_TASK DESCRIPTION_:
Repeat the entries exactly. Leave nothing out.

....

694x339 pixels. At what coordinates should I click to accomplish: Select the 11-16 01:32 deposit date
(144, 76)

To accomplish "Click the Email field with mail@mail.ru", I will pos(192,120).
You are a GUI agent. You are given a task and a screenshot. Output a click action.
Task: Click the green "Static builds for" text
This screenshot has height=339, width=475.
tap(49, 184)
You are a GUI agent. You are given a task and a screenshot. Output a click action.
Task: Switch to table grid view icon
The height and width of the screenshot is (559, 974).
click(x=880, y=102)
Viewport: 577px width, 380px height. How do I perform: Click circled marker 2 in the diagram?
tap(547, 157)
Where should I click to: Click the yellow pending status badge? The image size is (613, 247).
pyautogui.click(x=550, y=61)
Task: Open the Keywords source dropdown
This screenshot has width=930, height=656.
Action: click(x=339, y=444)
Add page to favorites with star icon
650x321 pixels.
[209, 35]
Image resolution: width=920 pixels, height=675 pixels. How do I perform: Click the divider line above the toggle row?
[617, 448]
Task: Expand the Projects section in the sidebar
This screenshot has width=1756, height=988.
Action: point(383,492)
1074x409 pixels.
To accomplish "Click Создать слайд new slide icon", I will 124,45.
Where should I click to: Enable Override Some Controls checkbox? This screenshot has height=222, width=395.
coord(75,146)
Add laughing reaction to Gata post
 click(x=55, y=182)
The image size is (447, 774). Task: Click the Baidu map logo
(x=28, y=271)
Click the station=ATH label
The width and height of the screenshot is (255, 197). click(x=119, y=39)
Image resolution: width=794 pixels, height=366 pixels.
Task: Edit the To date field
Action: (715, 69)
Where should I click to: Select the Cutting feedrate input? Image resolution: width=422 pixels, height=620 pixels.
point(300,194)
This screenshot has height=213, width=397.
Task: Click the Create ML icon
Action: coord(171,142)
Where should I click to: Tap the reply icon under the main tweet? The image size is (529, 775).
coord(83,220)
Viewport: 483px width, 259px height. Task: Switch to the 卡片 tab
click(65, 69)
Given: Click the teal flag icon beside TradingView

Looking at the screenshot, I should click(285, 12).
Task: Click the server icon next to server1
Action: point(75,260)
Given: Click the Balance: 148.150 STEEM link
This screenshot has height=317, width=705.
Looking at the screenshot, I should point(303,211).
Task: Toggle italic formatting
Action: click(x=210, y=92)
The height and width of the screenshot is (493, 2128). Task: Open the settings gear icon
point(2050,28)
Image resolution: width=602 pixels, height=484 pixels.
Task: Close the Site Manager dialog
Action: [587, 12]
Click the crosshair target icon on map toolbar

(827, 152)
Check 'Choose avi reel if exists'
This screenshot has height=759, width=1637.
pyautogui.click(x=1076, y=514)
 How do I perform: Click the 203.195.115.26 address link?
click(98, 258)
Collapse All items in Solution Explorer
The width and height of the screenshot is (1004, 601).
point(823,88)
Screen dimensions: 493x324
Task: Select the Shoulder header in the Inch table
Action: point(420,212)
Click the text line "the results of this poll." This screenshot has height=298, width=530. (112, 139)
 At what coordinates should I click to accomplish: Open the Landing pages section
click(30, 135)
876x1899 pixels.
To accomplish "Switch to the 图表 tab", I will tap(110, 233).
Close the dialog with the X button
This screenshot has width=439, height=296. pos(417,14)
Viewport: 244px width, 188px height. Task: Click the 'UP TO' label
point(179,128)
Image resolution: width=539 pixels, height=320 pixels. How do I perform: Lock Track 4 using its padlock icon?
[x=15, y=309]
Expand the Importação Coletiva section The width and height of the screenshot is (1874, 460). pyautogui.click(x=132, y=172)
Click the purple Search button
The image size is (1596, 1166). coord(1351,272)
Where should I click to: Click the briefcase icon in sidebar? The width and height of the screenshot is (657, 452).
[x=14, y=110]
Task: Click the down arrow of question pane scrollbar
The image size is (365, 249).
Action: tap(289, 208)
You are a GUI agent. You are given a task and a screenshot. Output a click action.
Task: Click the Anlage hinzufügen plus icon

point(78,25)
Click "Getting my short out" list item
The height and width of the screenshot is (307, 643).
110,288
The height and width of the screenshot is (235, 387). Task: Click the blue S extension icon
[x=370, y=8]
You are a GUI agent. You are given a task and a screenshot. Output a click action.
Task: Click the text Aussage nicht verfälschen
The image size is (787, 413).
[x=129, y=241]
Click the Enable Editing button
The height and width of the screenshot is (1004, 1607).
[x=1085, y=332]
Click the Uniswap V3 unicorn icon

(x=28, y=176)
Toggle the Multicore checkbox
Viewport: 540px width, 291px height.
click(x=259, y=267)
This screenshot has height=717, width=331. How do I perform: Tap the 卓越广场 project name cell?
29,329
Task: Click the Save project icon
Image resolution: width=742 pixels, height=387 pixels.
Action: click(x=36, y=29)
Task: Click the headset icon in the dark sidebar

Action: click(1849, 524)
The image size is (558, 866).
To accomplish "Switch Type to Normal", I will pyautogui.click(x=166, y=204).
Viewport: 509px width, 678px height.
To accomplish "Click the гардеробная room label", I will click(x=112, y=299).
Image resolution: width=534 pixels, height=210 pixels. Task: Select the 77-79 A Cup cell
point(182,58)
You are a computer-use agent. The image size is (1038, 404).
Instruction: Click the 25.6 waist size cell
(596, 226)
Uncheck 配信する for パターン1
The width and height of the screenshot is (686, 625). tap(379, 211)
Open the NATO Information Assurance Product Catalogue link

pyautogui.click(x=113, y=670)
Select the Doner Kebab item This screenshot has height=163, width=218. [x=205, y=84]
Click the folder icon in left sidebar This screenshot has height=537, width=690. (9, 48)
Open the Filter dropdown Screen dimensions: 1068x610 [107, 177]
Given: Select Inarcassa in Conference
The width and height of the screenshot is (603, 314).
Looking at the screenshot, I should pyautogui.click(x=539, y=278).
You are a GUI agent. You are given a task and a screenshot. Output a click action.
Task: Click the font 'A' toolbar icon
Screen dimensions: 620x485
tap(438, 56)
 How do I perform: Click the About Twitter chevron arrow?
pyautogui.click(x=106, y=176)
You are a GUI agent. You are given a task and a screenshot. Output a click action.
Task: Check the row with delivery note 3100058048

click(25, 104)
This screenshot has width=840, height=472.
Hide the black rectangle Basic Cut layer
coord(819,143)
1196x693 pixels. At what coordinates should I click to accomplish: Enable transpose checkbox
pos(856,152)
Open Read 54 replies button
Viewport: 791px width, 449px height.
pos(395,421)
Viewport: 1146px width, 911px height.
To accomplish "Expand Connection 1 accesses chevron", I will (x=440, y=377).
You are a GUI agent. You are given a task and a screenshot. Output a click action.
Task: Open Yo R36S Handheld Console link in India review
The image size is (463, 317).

....

_EXERCISE OUTPUT_:
694x339 pixels. At what coordinates should I click to accomplish: Select the 11-16 01:32 deposit date
(144, 76)

To accomplish "Click the Email field with mail@mail.ru", I will pos(192,120).
You are a GUI agent. You are given a task and a screenshot. Output a click action.
Task: Click the green "Static builds for" text
This screenshot has height=339, width=475.
tap(49, 184)
You are a GUI agent. You are given a task and a screenshot. Output a click action.
Task: Switch to table grid view icon
The height and width of the screenshot is (559, 974).
click(x=880, y=102)
Viewport: 577px width, 380px height. How do I perform: Click circled marker 2 in the diagram?
tap(547, 157)
Where should I click to: Click the yellow pending status badge? The image size is (613, 247).
pyautogui.click(x=550, y=61)
Task: Open the Keywords source dropdown
This screenshot has width=930, height=656.
Action: click(x=339, y=444)
Add page to favorites with star icon
650x321 pixels.
[209, 35]
Image resolution: width=920 pixels, height=675 pixels. How do I perform: Click the divider line above the toggle row?
[617, 448]
Task: Expand the Projects section in the sidebar
This screenshot has width=1756, height=988.
Action: point(383,492)
1074x409 pixels.
To accomplish "Click Создать слайд new slide icon", I will 124,45.
Where should I click to: Enable Override Some Controls checkbox? This screenshot has height=222, width=395.
coord(75,146)
Add laughing reaction to Gata post
 click(x=55, y=182)
The image size is (447, 774). Task: Click the Baidu map logo
(x=28, y=271)
Click the station=ATH label
The width and height of the screenshot is (255, 197). click(x=119, y=39)
Image resolution: width=794 pixels, height=366 pixels.
Task: Edit the To date field
Action: (715, 69)
Where should I click to: Select the Cutting feedrate input? Image resolution: width=422 pixels, height=620 pixels.
point(300,194)
This screenshot has height=213, width=397.
Task: Click the Create ML icon
Action: coord(171,142)
Where should I click to: Tap the reply icon under the main tweet? The image size is (529, 775).
coord(83,220)
Viewport: 483px width, 259px height. Task: Switch to the 卡片 tab
click(65, 69)
Given: Click the teal flag icon beside TradingView

Looking at the screenshot, I should click(285, 12).
Task: Click the server icon next to server1
Action: point(75,260)
Given: Click the Balance: 148.150 STEEM link
This screenshot has height=317, width=705.
Looking at the screenshot, I should point(303,211).
Task: Toggle italic formatting
Action: click(x=210, y=92)
The height and width of the screenshot is (493, 2128). Task: Open the settings gear icon
point(2050,28)
Image resolution: width=602 pixels, height=484 pixels.
Task: Close the Site Manager dialog
Action: [587, 12]
Click the crosshair target icon on map toolbar

(827, 152)
Check 'Choose avi reel if exists'
This screenshot has height=759, width=1637.
pyautogui.click(x=1076, y=514)
 How do I perform: Click the 203.195.115.26 address link?
click(98, 258)
Collapse All items in Solution Explorer
The width and height of the screenshot is (1004, 601).
point(823,88)
Screen dimensions: 493x324
Task: Select the Shoulder header in the Inch table
Action: point(420,212)
Click the text line "the results of this poll." This screenshot has height=298, width=530. (112, 139)
 At what coordinates should I click to accomplish: Open the Landing pages section
click(30, 135)
876x1899 pixels.
To accomplish "Switch to the 图表 tab", I will tap(110, 233).
Close the dialog with the X button
This screenshot has width=439, height=296. pos(417,14)
Viewport: 244px width, 188px height. Task: Click the 'UP TO' label
point(179,128)
Image resolution: width=539 pixels, height=320 pixels. How do I perform: Lock Track 4 using its padlock icon?
[x=15, y=309]
Expand the Importação Coletiva section The width and height of the screenshot is (1874, 460). pyautogui.click(x=132, y=172)
Click the purple Search button
The image size is (1596, 1166). coord(1351,272)
Where should I click to: Click the briefcase icon in sidebar? The width and height of the screenshot is (657, 452).
[x=14, y=110]
Task: Click the down arrow of question pane scrollbar
The image size is (365, 249).
Action: tap(289, 208)
You are a GUI agent. You are given a task and a screenshot. Output a click action.
Task: Click the Anlage hinzufügen plus icon

point(78,25)
Click "Getting my short out" list item
The height and width of the screenshot is (307, 643).
110,288
The height and width of the screenshot is (235, 387). Task: Click the blue S extension icon
[x=370, y=8]
You are a GUI agent. You are given a task and a screenshot. Output a click action.
Task: Click the text Aussage nicht verfälschen
The image size is (787, 413).
[x=129, y=241]
Click the Enable Editing button
The height and width of the screenshot is (1004, 1607).
[x=1085, y=332]
Click the Uniswap V3 unicorn icon

(x=28, y=176)
Toggle the Multicore checkbox
Viewport: 540px width, 291px height.
click(x=259, y=267)
This screenshot has height=717, width=331. How do I perform: Tap the 卓越广场 project name cell?
29,329
Task: Click the Save project icon
Image resolution: width=742 pixels, height=387 pixels.
Action: click(x=36, y=29)
Task: Click the headset icon in the dark sidebar

Action: click(1849, 524)
The image size is (558, 866).
To accomplish "Switch Type to Normal", I will pyautogui.click(x=166, y=204).
Viewport: 509px width, 678px height.
To accomplish "Click the гардеробная room label", I will click(x=112, y=299).
Image resolution: width=534 pixels, height=210 pixels. Task: Select the 77-79 A Cup cell
point(182,58)
You are a computer-use agent. The image size is (1038, 404).
Instruction: Click the 25.6 waist size cell
(596, 226)
Uncheck 配信する for パターン1
The width and height of the screenshot is (686, 625). tap(379, 211)
Open the NATO Information Assurance Product Catalogue link

pyautogui.click(x=113, y=670)
Select the Doner Kebab item This screenshot has height=163, width=218. [x=205, y=84]
Click the folder icon in left sidebar This screenshot has height=537, width=690. (9, 48)
Open the Filter dropdown Screen dimensions: 1068x610 [107, 177]
Given: Select Inarcassa in Conference
The width and height of the screenshot is (603, 314).
Looking at the screenshot, I should pyautogui.click(x=539, y=278).
You are a GUI agent. You are given a task and a screenshot. Output a click action.
Task: Click the font 'A' toolbar icon
Screen dimensions: 620x485
tap(438, 56)
 How do I perform: Click the About Twitter chevron arrow?
pyautogui.click(x=106, y=176)
You are a GUI agent. You are given a task and a screenshot. Output a click action.
Task: Check the row with delivery note 3100058048

click(25, 104)
This screenshot has width=840, height=472.
Hide the black rectangle Basic Cut layer
coord(819,143)
1196x693 pixels. At what coordinates should I click to accomplish: Enable transpose checkbox
pos(856,152)
Open Read 54 replies button
Viewport: 791px width, 449px height.
pos(395,421)
Viewport: 1146px width, 911px height.
To accomplish "Expand Connection 1 accesses chevron", I will (x=440, y=377).
You are a GUI agent. You are given a task and a screenshot. Output a click action.
Task: Open Yo R36S Handheld Console link in India review
The image size is (463, 317).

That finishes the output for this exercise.